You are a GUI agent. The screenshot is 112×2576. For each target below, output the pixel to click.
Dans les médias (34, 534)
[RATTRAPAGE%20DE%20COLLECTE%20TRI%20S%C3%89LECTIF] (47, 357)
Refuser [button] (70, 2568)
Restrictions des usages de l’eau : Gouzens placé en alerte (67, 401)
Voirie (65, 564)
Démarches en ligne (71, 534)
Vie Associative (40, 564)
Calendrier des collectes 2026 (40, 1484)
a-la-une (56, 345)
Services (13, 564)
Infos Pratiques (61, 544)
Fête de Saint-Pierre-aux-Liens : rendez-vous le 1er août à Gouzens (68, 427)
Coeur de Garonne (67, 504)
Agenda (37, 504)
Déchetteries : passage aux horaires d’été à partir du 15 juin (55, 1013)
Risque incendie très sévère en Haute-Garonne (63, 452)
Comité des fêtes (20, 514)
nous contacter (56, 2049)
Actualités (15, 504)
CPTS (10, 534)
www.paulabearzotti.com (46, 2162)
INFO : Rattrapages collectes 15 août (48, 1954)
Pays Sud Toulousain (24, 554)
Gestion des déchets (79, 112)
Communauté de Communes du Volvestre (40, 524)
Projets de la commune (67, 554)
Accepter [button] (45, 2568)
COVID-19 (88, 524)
- - -
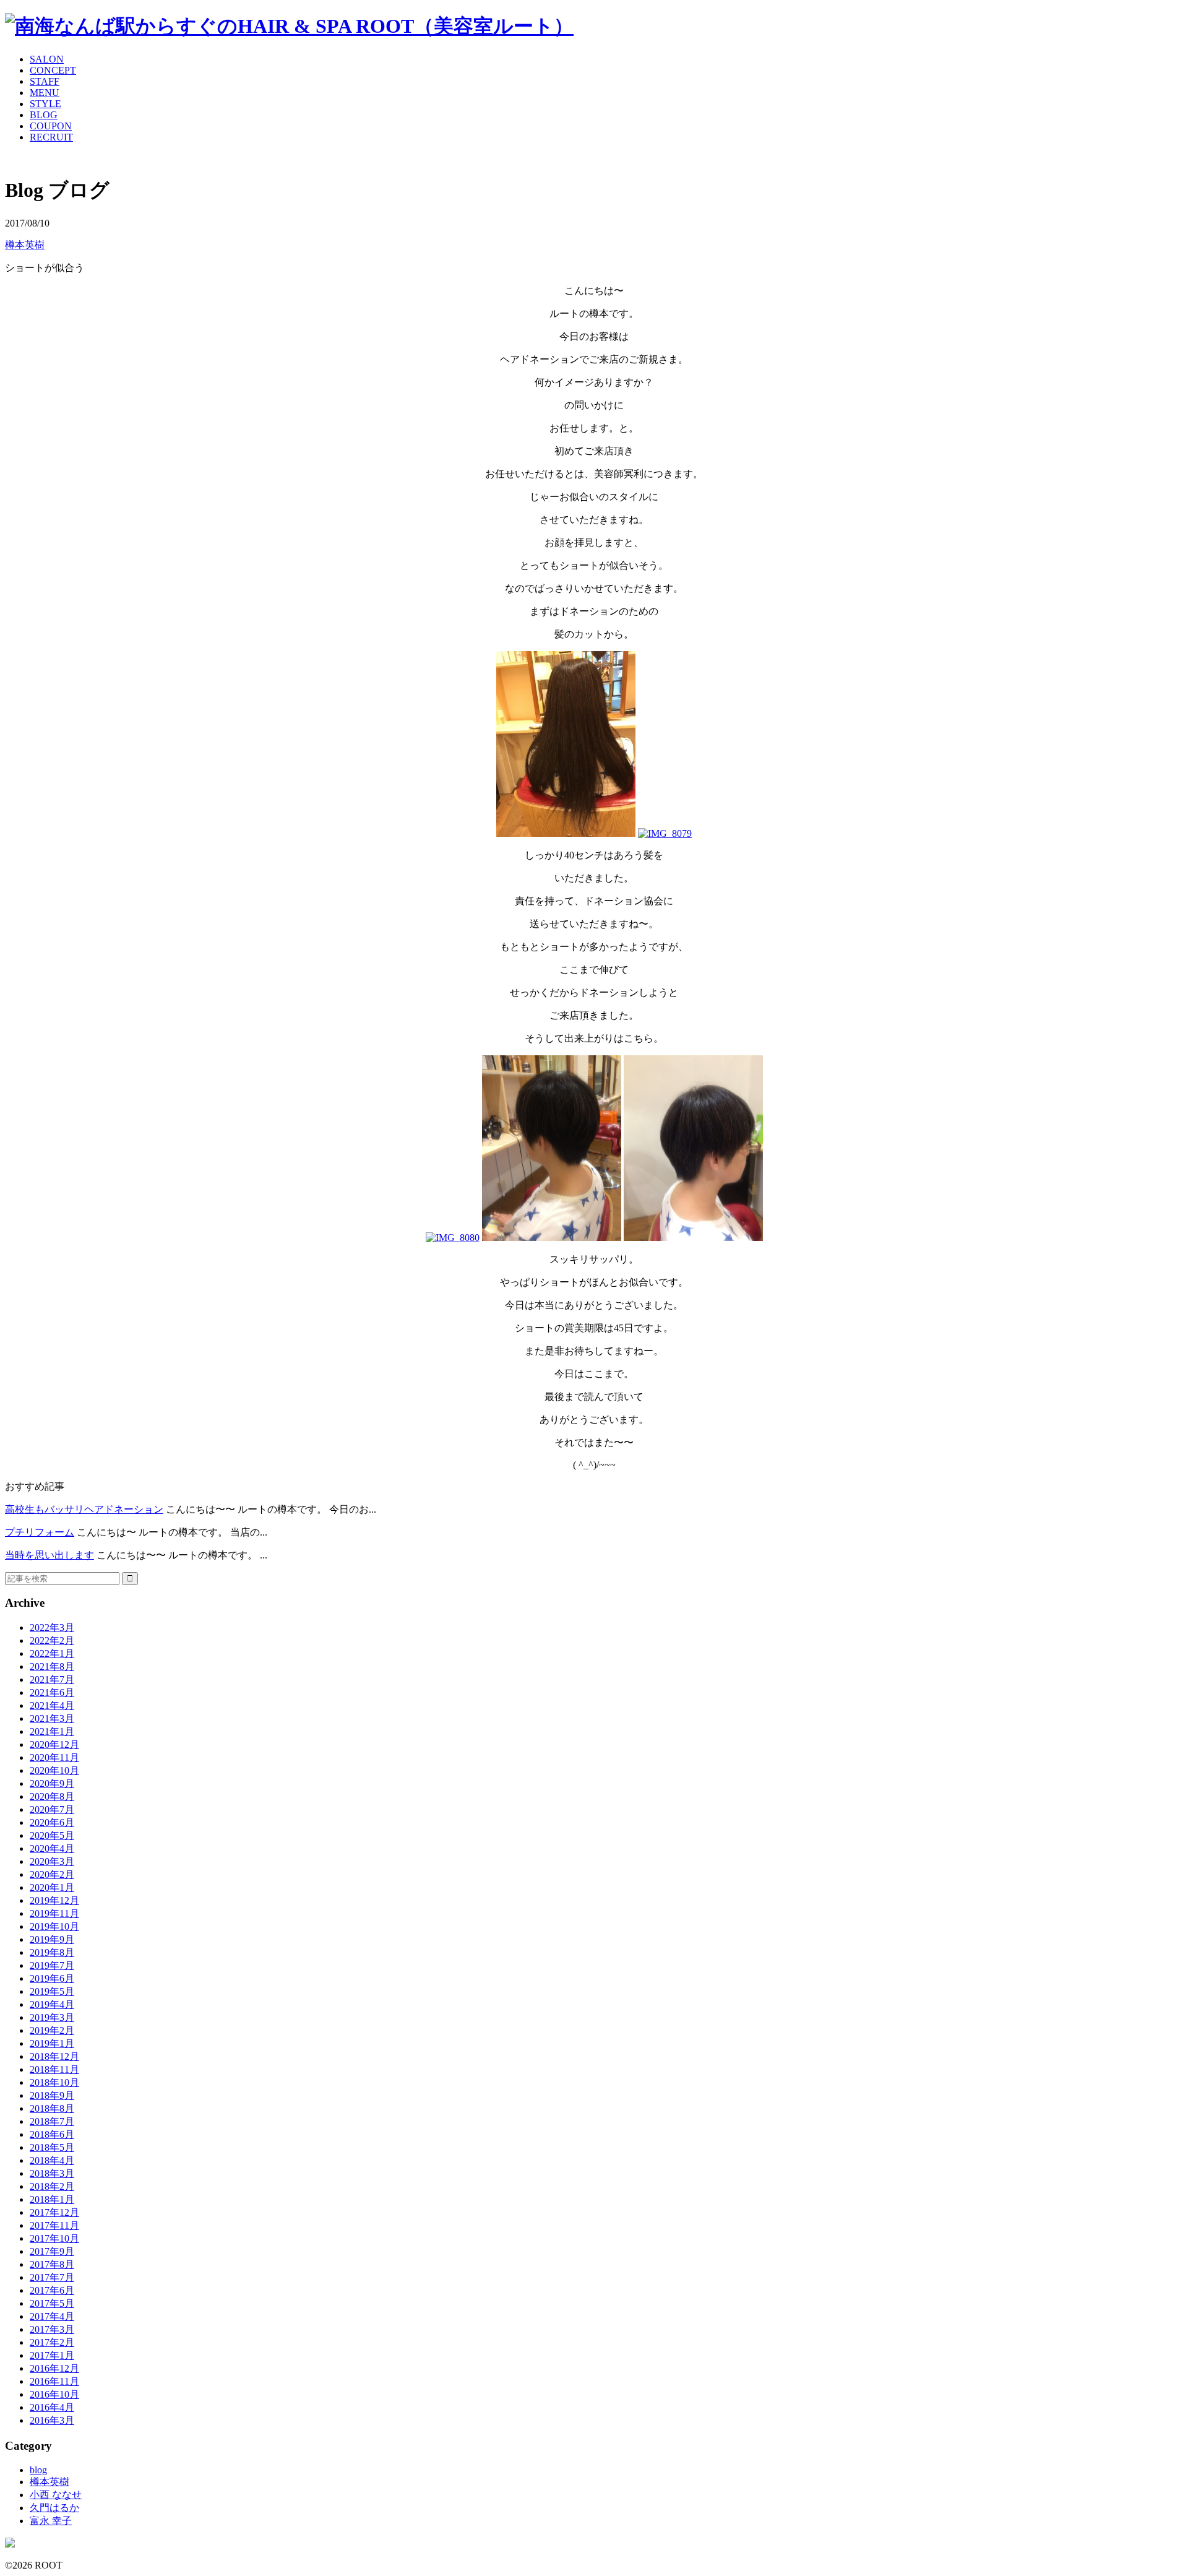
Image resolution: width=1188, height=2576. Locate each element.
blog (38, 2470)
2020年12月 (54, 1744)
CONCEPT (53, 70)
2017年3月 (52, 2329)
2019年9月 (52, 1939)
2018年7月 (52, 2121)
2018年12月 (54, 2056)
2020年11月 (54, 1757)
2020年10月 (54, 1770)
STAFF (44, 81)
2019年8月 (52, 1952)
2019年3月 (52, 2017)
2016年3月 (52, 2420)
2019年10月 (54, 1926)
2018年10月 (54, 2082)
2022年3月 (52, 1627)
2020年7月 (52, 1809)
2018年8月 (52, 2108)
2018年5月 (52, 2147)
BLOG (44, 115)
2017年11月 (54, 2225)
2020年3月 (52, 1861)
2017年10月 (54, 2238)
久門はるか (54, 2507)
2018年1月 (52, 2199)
- - -
◆ **WORK TASK**
Only the lines from the one containing "2020年7月 (52, 1809)" through the one containing "2018年1月 (52, 2199)" are to be retyped, both boundary lines included, with no other material.

◆ **OUTPUT BELOW**
2020年7月 (52, 1809)
2018年8月 (52, 2108)
2018年5月 (52, 2147)
BLOG (44, 115)
2017年11月 (54, 2225)
2020年3月 (52, 1861)
2017年10月 (54, 2238)
久門はるか (54, 2507)
2018年1月 (52, 2199)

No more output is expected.